------ INPUT DATA

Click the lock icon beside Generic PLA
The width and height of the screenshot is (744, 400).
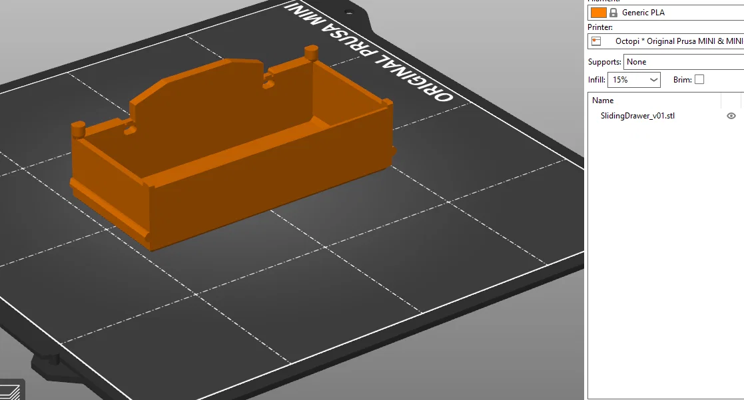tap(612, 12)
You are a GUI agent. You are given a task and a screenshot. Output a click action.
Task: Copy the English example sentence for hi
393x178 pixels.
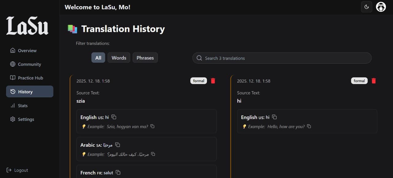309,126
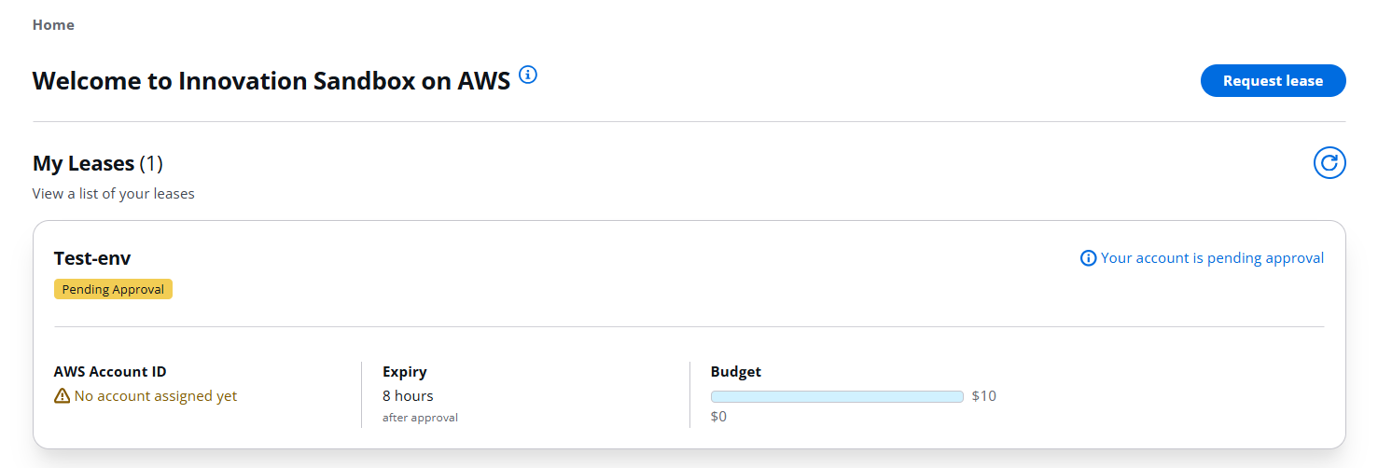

------------

● TASK BRIEF
Quote exactly the lines from the line that contains "The width and" through the last line of the listing, please, leaving out all pictures.

● ANSWER BELOW
The width and height of the screenshot is (744, 400).
tap(612, 12)
You are a GUI agent. You are given a task and a screenshot. Output a click action.
Task: Copy the English example sentence for hi
393x178 pixels.
309,126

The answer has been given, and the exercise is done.